Zantac Exposed Users to Unsafe Levels of Carcinogen NDMA, Lawsuit Alleges

According to allegations raised in a product liability lawsuit recently filed by a woman from Indiana, exposure to the heartburn drug Zantac caused the development of uterine cancer, due to high levels of the carcinogen N-nitrosodimenthylamine (NDMA) produced by the active ingredient.

The complaint (PDF) was filed by Pamila Wilbanks in the U.S. District Court for the Southern District of Florida on July 14, indicating that Zantac exposed users to unsafe and dangerous levels of the cancer-causing chemical byproduct since it was first introduced in the 1980s, as ranitidine contained in the pills may convert to NDMA during storage or inside the human body.

Zantac (ranitidine) has been marketed for decades as a safe and effective treatment for heartburn, which was sold both as a prescription and over-the-counter treatment. However, after it was discovered late last year that pills contained high levels of NDMA, Zantac recalls have been issued for most versions of the drug.

NDMA used to be a chemical biproduct of making rocket fuel in the early 1990s. However, today, its only use is to cause cancer in animals as part of laboratory experiments.

According to Wilbanks’ lawsuit, she used Zantac regularly from the 1980s to early 2020. She was diagnosed with uterine cancer and underwent a hysterectomy in 2018, and now blames the cancer and her resulting infertility on the failure of Zantac manufacturers to sell a safe product.

The lawsuit presents claims against various makers of Zantac, including Pfizer, Boehringer Ingelheim, Chattem, Inc., Sanofi, Sanofi-Aventis, and GlaxoSmithKline, alleging that the pharmaceutical companies knew, or should have known, that Zantac exposed users to high levels of NDMA, yet failed to warn consumers, doctors or regulators.

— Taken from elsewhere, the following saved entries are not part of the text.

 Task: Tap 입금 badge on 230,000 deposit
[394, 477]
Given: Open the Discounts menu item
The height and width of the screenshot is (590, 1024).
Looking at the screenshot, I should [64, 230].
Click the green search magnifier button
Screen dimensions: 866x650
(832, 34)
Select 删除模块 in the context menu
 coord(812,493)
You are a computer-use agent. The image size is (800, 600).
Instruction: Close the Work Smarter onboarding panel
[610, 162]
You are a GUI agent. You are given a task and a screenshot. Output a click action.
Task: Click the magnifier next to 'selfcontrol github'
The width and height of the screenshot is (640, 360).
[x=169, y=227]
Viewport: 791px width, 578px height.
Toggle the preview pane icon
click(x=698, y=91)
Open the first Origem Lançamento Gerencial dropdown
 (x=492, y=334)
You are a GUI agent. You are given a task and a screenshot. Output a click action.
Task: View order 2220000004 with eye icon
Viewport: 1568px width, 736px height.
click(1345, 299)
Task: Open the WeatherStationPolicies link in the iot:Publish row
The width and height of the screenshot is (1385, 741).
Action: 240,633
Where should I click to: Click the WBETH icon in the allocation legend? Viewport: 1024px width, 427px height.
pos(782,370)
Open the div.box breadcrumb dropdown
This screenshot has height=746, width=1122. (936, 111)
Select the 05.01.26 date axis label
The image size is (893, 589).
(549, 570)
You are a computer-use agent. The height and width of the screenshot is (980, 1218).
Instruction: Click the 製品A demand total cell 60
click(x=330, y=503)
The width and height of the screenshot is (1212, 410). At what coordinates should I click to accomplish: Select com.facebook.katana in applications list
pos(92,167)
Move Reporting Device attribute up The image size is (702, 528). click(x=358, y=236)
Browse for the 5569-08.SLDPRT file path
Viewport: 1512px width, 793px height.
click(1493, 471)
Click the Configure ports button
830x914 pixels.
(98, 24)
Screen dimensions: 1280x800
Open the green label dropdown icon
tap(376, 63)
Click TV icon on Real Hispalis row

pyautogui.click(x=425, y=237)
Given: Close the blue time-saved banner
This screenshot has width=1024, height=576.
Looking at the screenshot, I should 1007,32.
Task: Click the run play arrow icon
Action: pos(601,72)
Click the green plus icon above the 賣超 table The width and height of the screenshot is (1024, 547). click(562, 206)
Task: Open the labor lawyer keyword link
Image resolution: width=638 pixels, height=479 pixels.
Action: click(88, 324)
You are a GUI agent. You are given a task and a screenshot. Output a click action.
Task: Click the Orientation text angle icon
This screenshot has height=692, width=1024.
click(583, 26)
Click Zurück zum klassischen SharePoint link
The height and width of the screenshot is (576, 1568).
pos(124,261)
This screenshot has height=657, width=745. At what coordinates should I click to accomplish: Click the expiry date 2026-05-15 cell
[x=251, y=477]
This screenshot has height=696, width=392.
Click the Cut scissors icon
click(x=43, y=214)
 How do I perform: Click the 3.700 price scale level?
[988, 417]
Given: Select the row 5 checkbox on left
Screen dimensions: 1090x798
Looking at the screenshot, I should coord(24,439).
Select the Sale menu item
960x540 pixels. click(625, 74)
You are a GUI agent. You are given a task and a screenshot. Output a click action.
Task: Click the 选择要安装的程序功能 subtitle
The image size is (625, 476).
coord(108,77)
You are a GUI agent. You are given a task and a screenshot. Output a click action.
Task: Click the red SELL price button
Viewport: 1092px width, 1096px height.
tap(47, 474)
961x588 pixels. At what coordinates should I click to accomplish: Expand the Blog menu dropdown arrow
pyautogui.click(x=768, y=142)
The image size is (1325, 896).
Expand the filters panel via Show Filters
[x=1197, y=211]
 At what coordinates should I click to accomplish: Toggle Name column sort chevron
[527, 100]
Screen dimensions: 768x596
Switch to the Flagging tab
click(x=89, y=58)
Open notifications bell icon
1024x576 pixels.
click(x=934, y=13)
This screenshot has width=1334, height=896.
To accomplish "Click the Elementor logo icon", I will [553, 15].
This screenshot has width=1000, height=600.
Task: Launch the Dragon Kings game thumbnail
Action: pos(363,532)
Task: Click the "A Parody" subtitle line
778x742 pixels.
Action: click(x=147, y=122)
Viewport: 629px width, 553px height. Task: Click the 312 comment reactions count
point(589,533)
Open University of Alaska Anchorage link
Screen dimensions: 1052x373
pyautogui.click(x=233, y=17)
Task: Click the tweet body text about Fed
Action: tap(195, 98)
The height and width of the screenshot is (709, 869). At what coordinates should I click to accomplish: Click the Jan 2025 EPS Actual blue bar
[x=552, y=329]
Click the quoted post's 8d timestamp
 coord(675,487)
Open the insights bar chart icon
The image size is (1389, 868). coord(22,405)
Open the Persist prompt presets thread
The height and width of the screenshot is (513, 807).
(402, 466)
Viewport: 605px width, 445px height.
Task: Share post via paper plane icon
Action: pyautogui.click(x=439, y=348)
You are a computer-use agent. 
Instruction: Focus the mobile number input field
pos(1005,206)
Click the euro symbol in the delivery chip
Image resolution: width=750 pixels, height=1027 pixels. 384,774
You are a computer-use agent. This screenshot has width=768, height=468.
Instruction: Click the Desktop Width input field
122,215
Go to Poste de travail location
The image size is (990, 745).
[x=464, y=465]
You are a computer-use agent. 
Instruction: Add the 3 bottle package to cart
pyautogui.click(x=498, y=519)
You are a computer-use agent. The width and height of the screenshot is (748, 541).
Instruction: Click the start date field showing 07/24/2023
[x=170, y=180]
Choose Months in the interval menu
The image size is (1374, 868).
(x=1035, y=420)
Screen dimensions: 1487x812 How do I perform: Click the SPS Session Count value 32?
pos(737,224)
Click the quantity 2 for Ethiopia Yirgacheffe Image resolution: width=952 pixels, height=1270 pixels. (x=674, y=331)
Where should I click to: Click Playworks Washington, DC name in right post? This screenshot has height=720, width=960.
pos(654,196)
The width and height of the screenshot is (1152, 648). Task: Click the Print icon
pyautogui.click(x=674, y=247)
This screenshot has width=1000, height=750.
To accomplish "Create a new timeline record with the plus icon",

“Defendants negligently and/or recklessly failed to disclose their knowledge that their ranitidine products, including Zantac, contained unsafe levels of NDMA that could cause cancer, from Plaintiffs treating physicians, hospitals, pharmacies, the FDA, the public in general and/or the medical community,” the lawsuit notes. “In omitting and inadequately providing critical safety information regarding the use of ranitidine products, including Zantac, in order to induce their purchase and use, Defendants engaged in and continue to engage in conduct likely to mislead consumers including Plaintiff.”

While FDA standards have established that maximum human daily exposure to NDMA should be only 96 nanograms, testing has found that some 150 mg Zantac pills contain more than 3 million nanograms of NDMA. Exposure to the Zantac ingredient has been linked to reports of breast cancer, kidney cancer, leukemia and other cancers, raising widespread concerns among long-term users of the drug.

Wilbanks’ lawsuit joins hundreds of other Zantac lawsuits filed in recent months, each claiming that exposure to NDMA produced by the ingredient ranitidine caused cancer among long-term users.

As Zantac recall lawyers continue to review and file claims in the coming weeks and months, the size and scope of the litigation is expected to continue to increase, likely involving tens of thousands of complaints filed nationwide.

To deal with the increasing complaints being filed throughout the federal court system, the U.S. Judicial Panel on Multidistrict Litigation recently ordered all Zantac claims be centralized and consolidated in the U.S. District Court for the Southern District of Florida, where the litigation will be overseen by U.S. District Judge Robin L. Rosenberg during coordinated discovery and pretrial proceedings.